J’ai absolument besoin de te voir. J’ai vendu un vieux Tam-tam dont je ne me servais plus à 300 F. Je ne comptais pas te voir cette semaine, mais je ne peux plus rester sans te voir. Je n’aime pas trop cette nuit où tu dois être crevée mais je commence à travailler lundi matin à 8 h 30 - 9 h. Si je passe dans la nuit de dimanche à lundi, c’est moi qui vais être crevé pour mon premier jour de boulot. J’ai passé la soirée chez une dame qui travaille à la mairie de Villeneuve, elle doit me rappeler pour un appartement. Mes 14 m², je les paye 2 400 F actuellement. Elle a un F3 pour 1 800 F. Il y a de bonnes chances que cela marche avec la photocopie de mon contrat d’emploi à durée indéterminée. Tu aimes le quartier de Villeneuve ? Tu prendrais un grand appartement avec moi ? Qu’est-ce que tu aimes comme quartier ?
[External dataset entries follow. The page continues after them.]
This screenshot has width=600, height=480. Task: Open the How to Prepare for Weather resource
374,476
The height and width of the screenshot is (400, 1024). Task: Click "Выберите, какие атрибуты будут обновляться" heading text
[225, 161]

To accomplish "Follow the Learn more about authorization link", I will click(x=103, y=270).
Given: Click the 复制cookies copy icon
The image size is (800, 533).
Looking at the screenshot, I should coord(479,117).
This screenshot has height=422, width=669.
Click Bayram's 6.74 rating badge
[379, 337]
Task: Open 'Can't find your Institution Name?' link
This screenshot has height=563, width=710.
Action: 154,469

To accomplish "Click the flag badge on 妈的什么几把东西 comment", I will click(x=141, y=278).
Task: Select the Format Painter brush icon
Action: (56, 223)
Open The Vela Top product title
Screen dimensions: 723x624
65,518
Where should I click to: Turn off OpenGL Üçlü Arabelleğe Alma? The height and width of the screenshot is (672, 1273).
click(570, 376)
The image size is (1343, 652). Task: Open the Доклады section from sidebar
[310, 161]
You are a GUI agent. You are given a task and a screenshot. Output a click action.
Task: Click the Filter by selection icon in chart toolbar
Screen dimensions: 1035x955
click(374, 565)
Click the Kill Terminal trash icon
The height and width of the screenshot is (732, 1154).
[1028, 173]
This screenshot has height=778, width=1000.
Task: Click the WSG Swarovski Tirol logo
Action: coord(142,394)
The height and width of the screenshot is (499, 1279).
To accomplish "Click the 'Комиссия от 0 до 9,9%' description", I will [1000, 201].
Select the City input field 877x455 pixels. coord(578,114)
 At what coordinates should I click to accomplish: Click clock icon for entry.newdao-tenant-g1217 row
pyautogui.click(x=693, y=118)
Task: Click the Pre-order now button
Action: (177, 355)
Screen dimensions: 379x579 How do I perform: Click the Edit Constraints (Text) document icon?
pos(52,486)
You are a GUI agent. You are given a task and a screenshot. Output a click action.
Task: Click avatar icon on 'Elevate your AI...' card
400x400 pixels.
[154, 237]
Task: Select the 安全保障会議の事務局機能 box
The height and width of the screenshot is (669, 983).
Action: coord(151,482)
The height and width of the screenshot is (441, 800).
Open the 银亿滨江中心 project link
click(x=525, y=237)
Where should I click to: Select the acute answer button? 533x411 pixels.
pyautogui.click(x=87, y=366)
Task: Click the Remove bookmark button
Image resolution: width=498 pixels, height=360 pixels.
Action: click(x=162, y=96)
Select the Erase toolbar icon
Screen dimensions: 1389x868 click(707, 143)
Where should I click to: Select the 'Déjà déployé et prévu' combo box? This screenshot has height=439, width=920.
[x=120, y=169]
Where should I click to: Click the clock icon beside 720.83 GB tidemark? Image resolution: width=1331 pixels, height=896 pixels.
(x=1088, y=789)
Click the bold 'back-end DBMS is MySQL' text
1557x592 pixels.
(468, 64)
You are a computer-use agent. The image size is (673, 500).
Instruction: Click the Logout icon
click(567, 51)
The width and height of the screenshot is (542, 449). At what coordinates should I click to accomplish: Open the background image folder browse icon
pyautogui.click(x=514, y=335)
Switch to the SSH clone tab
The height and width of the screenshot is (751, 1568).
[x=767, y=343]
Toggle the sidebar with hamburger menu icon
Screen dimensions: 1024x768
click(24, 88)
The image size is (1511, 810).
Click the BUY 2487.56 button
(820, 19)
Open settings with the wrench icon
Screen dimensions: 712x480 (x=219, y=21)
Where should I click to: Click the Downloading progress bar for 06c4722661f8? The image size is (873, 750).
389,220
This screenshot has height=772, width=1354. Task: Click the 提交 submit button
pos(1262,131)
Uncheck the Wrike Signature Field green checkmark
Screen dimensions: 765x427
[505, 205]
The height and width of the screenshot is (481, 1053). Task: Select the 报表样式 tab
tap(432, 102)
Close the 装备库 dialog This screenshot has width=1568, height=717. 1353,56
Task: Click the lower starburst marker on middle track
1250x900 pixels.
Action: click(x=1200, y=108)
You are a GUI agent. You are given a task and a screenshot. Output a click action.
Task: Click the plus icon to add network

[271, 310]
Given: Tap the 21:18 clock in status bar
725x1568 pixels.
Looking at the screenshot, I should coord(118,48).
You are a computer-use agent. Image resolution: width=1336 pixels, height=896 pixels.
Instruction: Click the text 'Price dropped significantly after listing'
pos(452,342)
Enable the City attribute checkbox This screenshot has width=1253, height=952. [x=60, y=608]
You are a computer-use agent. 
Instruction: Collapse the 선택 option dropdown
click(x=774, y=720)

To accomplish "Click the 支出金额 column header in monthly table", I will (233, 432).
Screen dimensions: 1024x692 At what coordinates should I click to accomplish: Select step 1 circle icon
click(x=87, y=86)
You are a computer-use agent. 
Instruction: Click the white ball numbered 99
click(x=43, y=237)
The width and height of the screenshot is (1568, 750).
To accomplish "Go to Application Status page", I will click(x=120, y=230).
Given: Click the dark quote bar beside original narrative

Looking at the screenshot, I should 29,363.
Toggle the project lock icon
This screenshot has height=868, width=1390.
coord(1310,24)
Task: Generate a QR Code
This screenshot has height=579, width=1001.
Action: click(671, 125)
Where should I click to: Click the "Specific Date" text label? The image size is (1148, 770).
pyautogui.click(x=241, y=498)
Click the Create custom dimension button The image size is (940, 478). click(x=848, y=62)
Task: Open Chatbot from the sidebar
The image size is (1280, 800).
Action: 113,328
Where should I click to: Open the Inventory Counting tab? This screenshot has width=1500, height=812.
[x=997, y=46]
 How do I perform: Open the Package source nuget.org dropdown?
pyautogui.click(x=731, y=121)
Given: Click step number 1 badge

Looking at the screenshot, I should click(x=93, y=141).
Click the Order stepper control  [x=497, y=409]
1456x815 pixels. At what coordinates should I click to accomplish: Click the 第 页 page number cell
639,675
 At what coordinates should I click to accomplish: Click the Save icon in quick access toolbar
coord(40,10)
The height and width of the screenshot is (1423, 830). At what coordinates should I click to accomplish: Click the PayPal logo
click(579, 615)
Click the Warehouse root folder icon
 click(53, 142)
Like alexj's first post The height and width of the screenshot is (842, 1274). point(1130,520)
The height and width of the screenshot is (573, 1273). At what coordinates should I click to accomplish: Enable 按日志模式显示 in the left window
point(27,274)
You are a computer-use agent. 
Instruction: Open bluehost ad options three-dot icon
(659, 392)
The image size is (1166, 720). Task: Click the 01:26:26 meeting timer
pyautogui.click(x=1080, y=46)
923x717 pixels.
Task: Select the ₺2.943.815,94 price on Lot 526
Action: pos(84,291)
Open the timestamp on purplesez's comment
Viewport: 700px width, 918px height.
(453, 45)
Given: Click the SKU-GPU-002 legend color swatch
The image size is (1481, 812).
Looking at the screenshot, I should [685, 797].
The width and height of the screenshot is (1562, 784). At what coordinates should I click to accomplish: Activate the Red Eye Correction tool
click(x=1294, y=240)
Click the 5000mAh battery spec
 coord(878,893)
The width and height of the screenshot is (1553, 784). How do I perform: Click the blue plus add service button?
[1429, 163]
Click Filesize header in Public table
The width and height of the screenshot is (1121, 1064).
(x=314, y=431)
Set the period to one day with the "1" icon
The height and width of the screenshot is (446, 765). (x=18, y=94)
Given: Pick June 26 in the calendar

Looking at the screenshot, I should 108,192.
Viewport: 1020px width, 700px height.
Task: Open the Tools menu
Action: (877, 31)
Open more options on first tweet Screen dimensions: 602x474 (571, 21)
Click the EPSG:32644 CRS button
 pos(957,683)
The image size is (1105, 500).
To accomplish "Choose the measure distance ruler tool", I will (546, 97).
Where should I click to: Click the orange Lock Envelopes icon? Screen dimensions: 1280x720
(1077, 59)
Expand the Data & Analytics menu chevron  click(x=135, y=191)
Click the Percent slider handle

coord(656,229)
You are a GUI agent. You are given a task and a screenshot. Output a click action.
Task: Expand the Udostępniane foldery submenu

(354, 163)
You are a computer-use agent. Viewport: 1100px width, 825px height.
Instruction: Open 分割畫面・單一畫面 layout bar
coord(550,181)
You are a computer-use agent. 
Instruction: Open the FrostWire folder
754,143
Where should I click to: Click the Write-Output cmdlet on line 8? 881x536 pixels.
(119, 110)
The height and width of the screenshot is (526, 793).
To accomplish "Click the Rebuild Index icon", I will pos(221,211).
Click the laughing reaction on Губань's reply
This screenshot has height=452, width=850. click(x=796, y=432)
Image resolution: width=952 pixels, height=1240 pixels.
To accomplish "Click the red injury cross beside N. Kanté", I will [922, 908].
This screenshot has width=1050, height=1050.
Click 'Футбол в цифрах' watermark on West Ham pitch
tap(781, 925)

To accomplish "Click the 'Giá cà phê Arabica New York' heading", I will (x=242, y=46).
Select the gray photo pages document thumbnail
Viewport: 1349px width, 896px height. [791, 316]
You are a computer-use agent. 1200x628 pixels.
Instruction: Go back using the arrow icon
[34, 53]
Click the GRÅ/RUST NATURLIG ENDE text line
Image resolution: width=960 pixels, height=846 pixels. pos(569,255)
Je vais prendre une douche et me faire beau. J’ai laissé mon costume chez le teinturier. Je l’ai oublié, tant pis, je vais mettre autre chose. Ici je n’ai pas beaucoup d’affaires. Il faut que je récupère tout ce que j’ai laissé dans les caves de mes anciens voisins, piano, fringues, vaisselle, meubles, etc.. Je n’avais pas terminé ma lettre, j’ai mis « A suivre » là où je me suis arrêté. La suite sera pour une prochaine fois. Je t’aime, je t’aime, je t’aime. Je pense à toi tous les jours. Téléphone-moi, mon amour. Téléphone-moi parce que sinon je vais vraiment être malheureux, je vais vraiment en crever toute cette semaine si loin de toi, sans nouvelle de toi, au désespoir. J’aurai mon portable au bureau et partout avec moi. Téléphone-moi-a-a, / Appelle-moi et dis-moi / Que tu m’..... / Que tu m’..-..-..-..-..-..-..-... / Que tu m’..-...
Je te remercie d’avoir pris la peine de me lire. Je vous embrasse très fort toutes les deux, toi et Julia.